La débâcle du Cabo Delgado
Moins connue en revanche, est la présence de mercenaires russes dans le Cabo Delgado, au nord du Mozambique. Avec l’Angola, le Mozambique est l’un des partenaires historiques de la Russie en Afrique. Sergey Sukhankin explique que depuis 2015, année de la signature d’un accord militaro-technique entre Moscou et Maputo, l’aventure russe s’est globalement soldée par un échec sur le plan sécuritaire.
En novembre 2019, des combats contre les insurgés islamistes installés dans la Cabo Delgado se sont soldés par la mort de 5 mercenaires russes, et 20 soldats locaux. Plusieurs sources évoquaient depuis plusieurs mois la présence de la SMP Wagner. Le manque de connaissance du terrain, de la culture et de la langue locales, de la part des Russes, ont finalement conduit les autorités à demander le secours d’une SMP sud-africaines.

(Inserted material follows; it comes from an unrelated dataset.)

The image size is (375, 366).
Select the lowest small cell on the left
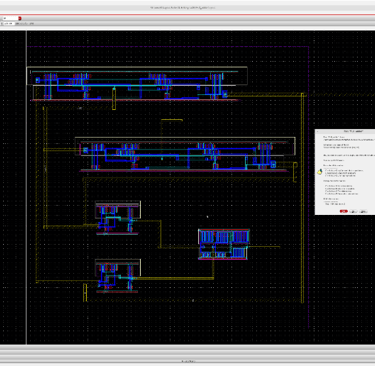[x=118, y=276]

Sur le plan économique, la Russie a tout de même obtenu la signature d’un accord en novembre 2019 entre Rosneft et la société nationale d’hydrocarbure mozambicaine, alors que les eaux de l’ancienne colonie portugaise regorgent de gaz naturel. La Russie a su profiter du mécontentement de Maputo dans ses relations avec les sociétés occidentales.